**About this task**
Scan the records for "computer". Report each line that includes it.

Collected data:
====================
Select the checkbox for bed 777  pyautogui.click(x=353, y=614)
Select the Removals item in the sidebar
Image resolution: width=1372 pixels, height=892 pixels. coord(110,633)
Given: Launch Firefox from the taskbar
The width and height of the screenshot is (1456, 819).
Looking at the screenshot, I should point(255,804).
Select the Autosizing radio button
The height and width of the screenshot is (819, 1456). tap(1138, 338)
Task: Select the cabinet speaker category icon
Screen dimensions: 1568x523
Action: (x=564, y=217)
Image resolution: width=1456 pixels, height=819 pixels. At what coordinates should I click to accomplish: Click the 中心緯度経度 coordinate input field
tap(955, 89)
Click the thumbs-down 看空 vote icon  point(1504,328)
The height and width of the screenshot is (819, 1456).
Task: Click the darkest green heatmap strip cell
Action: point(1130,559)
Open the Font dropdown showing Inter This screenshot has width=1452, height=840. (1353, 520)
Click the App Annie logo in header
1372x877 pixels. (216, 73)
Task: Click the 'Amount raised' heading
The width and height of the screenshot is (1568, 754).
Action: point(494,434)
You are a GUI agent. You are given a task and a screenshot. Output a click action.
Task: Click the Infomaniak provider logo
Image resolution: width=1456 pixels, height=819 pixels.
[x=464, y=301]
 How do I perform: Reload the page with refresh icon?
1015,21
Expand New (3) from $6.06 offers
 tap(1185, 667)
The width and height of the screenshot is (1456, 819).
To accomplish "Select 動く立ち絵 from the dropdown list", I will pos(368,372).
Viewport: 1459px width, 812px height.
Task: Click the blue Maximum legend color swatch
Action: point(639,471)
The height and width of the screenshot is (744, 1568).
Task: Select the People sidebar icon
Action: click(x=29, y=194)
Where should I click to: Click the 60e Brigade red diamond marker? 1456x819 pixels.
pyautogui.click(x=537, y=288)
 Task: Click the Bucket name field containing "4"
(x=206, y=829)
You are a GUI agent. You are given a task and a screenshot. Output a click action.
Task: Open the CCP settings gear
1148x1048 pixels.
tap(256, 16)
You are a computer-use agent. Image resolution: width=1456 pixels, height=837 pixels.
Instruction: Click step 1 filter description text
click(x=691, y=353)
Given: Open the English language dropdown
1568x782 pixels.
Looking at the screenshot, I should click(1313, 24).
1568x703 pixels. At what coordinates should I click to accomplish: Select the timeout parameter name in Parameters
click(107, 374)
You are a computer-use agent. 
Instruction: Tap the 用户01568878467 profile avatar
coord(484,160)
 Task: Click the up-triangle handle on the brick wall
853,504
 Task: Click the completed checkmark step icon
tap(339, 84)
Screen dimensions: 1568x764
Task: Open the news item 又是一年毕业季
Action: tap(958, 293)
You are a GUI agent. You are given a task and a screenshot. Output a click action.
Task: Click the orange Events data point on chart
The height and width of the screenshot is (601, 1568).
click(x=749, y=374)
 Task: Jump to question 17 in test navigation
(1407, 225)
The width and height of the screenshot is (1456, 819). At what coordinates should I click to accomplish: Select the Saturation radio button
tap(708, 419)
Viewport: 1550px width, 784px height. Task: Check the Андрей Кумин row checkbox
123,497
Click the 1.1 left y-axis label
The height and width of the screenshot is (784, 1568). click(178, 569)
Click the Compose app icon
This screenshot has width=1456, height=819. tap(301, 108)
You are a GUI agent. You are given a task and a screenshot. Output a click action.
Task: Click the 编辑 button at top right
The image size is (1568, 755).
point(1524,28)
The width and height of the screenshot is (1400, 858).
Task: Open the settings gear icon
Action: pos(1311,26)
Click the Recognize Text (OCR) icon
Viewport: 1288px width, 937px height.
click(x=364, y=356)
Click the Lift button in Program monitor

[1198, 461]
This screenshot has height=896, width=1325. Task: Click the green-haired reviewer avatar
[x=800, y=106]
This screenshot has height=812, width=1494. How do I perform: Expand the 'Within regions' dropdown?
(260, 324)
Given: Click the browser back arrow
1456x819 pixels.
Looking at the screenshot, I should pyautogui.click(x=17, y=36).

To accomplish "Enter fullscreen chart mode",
====================
**Answer area**
You are a computer-use agent. Image resolution: width=1456 pixels, height=837 pixels.
You are a computer-use agent. 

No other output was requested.